### ENREGISTREMENTS FOURNIS
____
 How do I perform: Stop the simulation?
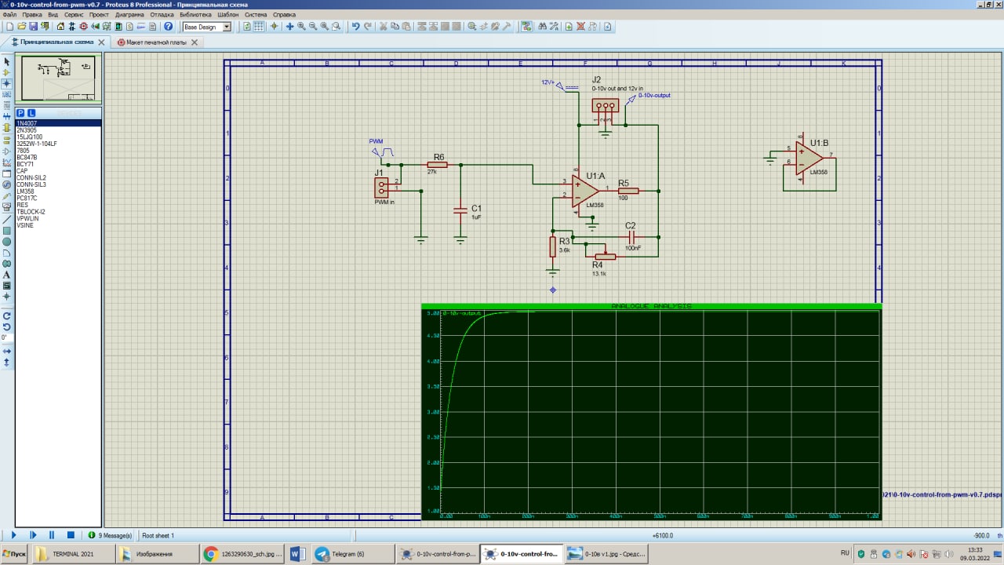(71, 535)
____
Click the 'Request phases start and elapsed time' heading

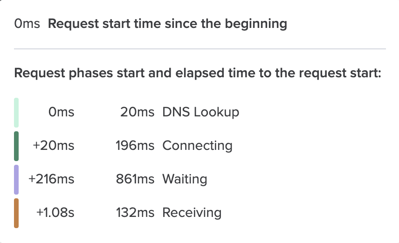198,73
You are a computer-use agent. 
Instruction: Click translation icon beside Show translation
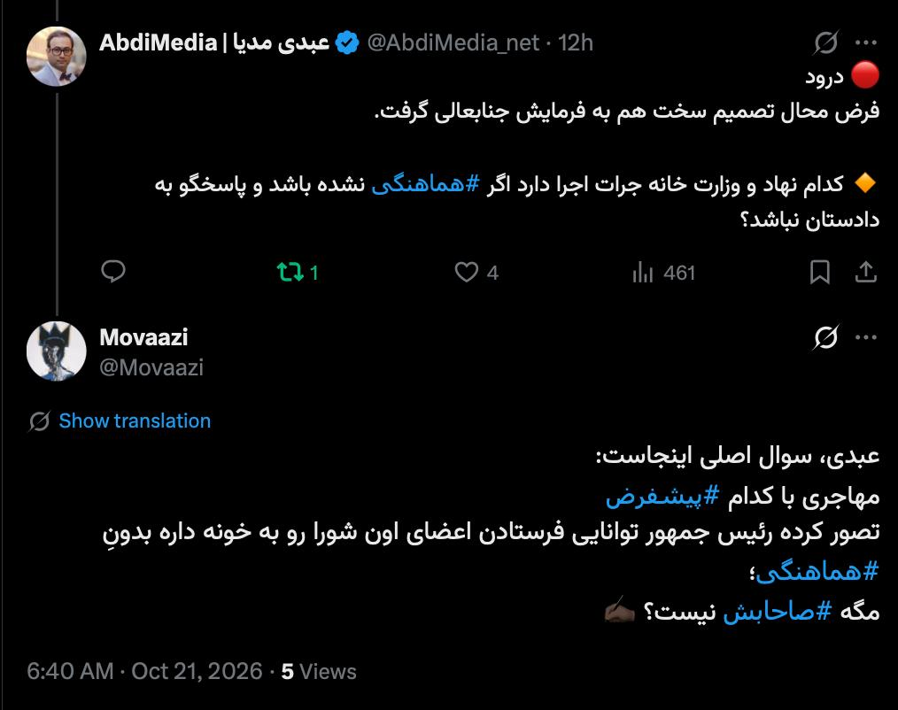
____
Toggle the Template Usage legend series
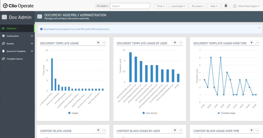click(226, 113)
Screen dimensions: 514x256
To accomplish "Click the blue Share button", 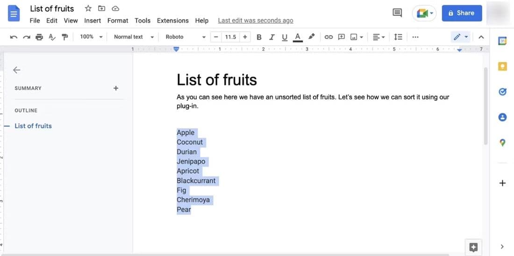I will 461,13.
____
### CONSIGNE
Recopiez à l'identique le passage des enregistrements allant de la ligne qui contient « You are a computer-use agent. » jusqu'à celle qui contient « Instruction: Click translation », ces deux lignes comprises.

### RÉPONSE COMPLÈTE
You are a computer-use agent. 
Instruction: Click translation icon beside Show translation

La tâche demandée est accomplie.